# [Problem statement]
Output all the data exactly. Pictures do not belong in the copy.

# [Records shown]
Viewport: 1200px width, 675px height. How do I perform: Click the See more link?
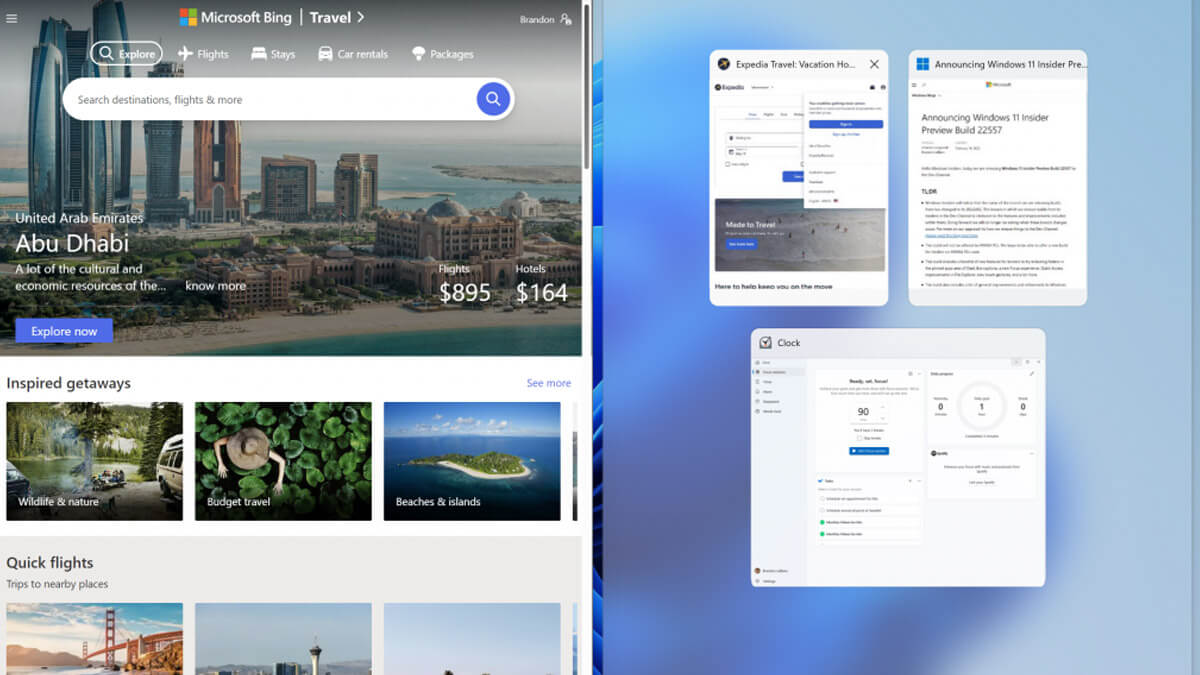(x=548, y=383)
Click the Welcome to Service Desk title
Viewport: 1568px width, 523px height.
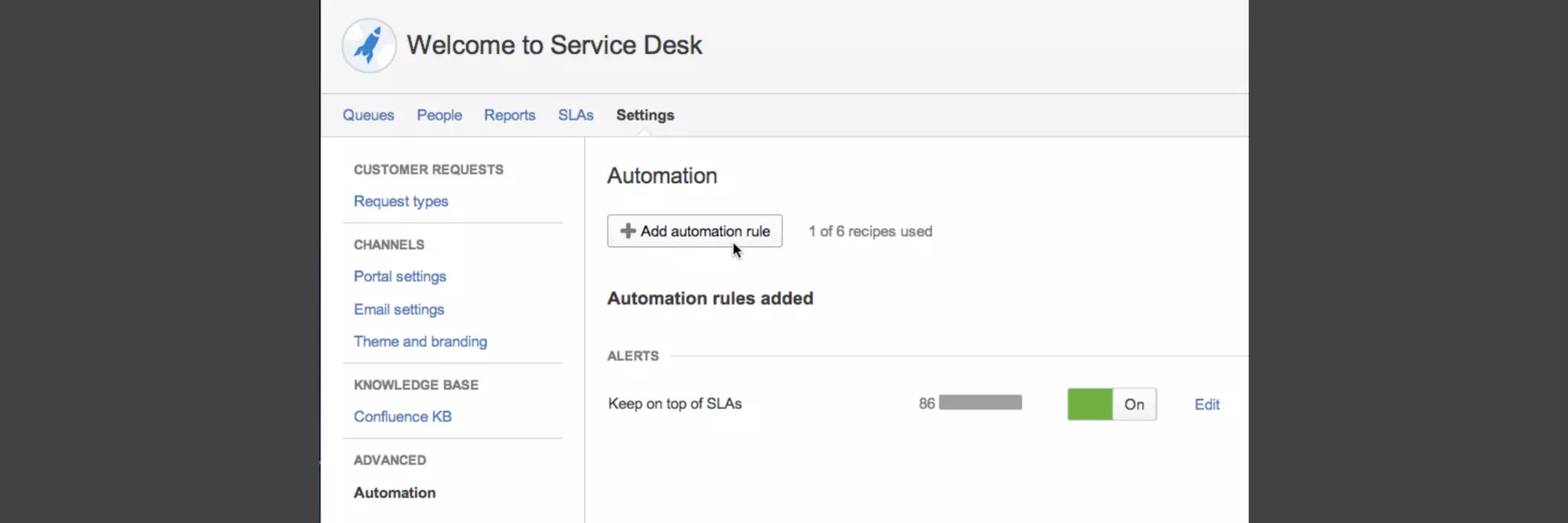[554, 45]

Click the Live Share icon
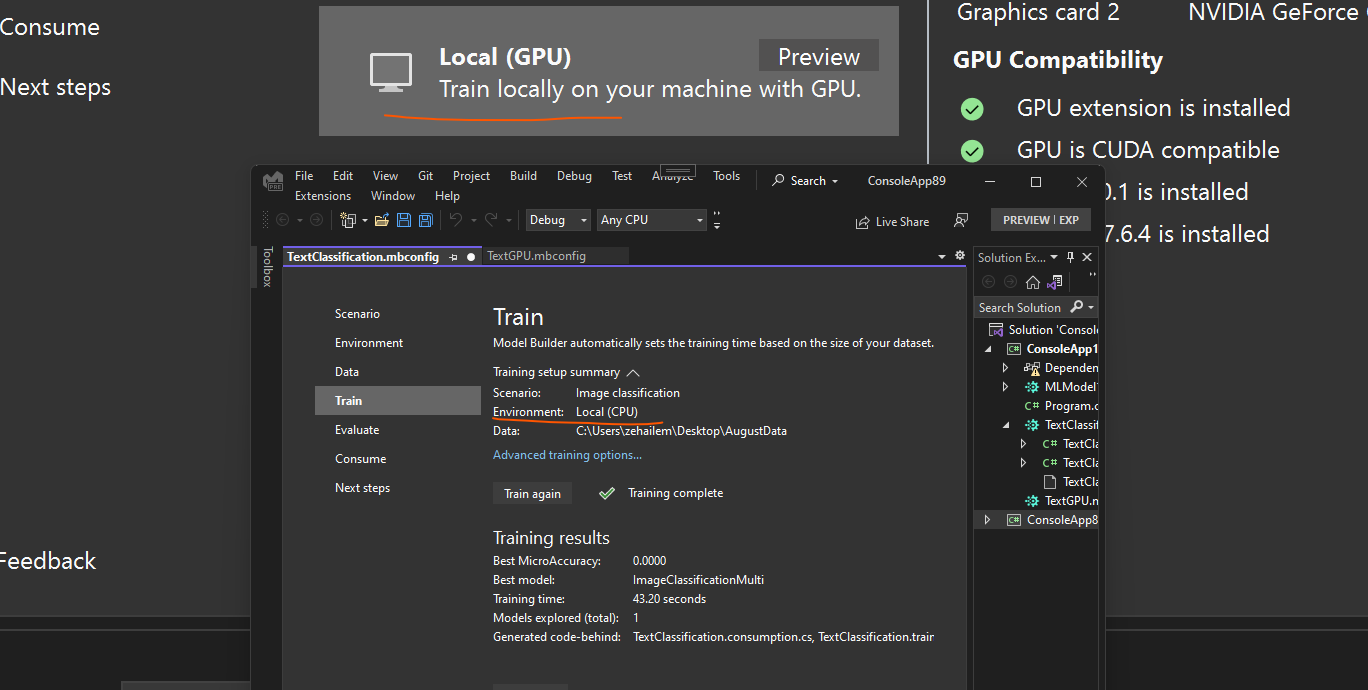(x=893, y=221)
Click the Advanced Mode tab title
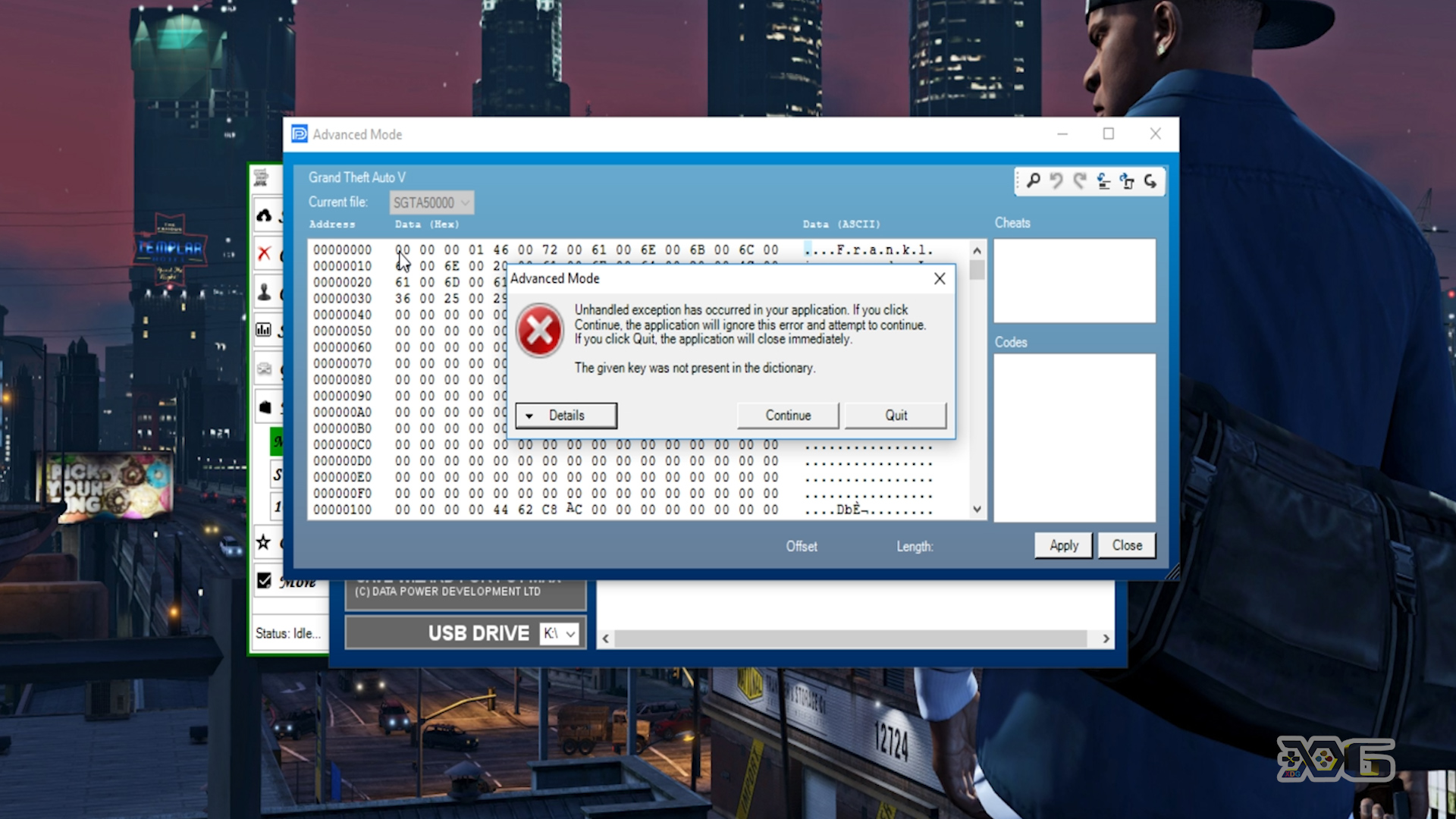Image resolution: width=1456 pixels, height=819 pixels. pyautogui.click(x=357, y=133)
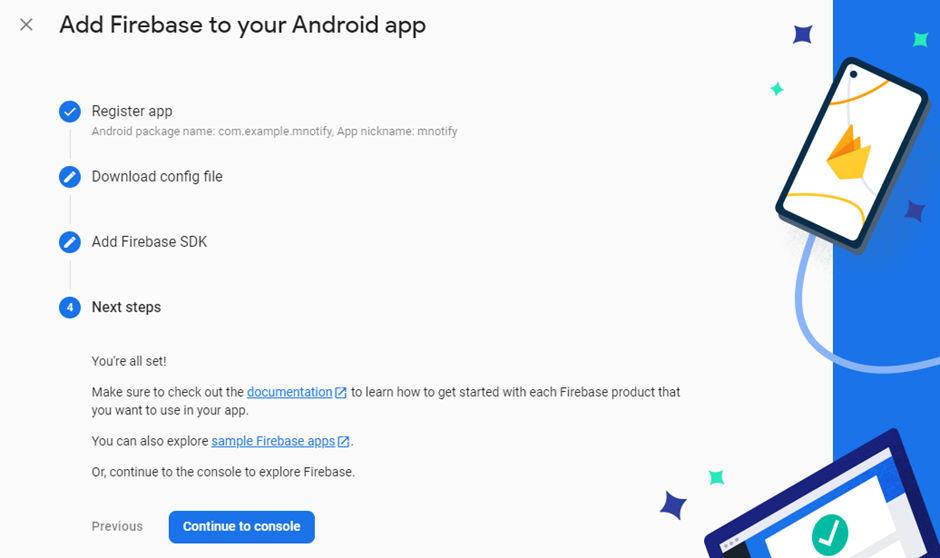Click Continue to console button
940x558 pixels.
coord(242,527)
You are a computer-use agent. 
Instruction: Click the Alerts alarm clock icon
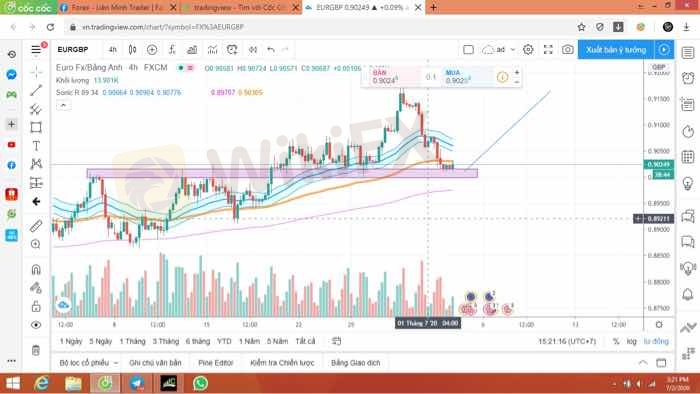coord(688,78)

# [Response]
Viewport: 1200px width, 675px height. How do I perform: Click the See more link?
(x=548, y=383)
Click the Welcome to Service Desk title
Viewport: 1568px width, 523px height.
[554, 45]

Click the Live Share icon
(x=893, y=221)
Click the Advanced Mode tab title
Image resolution: width=1456 pixels, height=819 pixels. pyautogui.click(x=357, y=133)
Click Continue to console button
940x558 pixels.
coord(242,527)
You are a computer-use agent. 
Instruction: Click the Alerts alarm clock icon
coord(688,78)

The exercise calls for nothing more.